Individuals intellectual and developmental disabilities (IDD) represent a diverse group of people with significant personal care and medical needs, often relying on Medicaid and other federal healthcare services to survive. Changes to Medicaid could have serious implications on the lives of this population. In recent health care reform discussions, it has been proposed that children with disabilities [as defined by receiving Supplemental Security Income (SSI)] would be carved out of the per capita caps for Medicaid-funded services. This seems to be intended to protect the nation’s youngest and most vulnerable populations and ensure access to needed services.

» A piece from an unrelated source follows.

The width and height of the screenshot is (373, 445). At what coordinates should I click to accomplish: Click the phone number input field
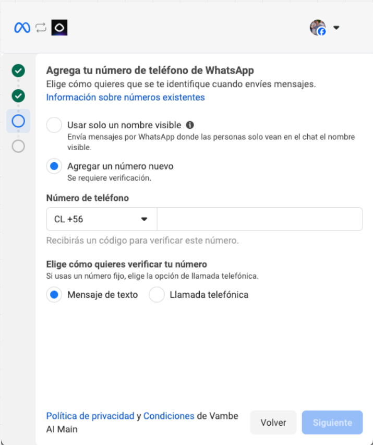(x=259, y=219)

The Center for Epidemiological Research for Individuals with Intellectual and Developmental Disabilities (CERIIDD) conducted an analysis of Ohioans with disabilities receiving Medicaid-funded services and SSI. CERIIDD examined three distinct different age categories (0-17, 18-64, 65+). Included in the analysis were if the individual received SSI and if the individual received IDD-specific Medicaid-funded services.
Results and Discussion
Almost four out of ten of all Ohioans and one out of five children with a disability receiving Medicaid-funded services are not receiving SSI (Figure 1). For young Ohioans with IDD, only one out of four children with IDD receiving IDD-specific
Medicaid-funded services also receives SSI. For the remaining three out of four children, funding for their services would not be excluded from per capita caps (Figure 2). If carving out children with disabilities receiving Medicaid-funded services and SSI was meant to provide additional protection to this population, the data shows this may be an ineffective approach. Further analysis may be needed to ensure Medicaid-funded services for children with disabilities remain protected.
Point-in-time data for July 13, 2017, provided by the Ohio Department of Medicaid.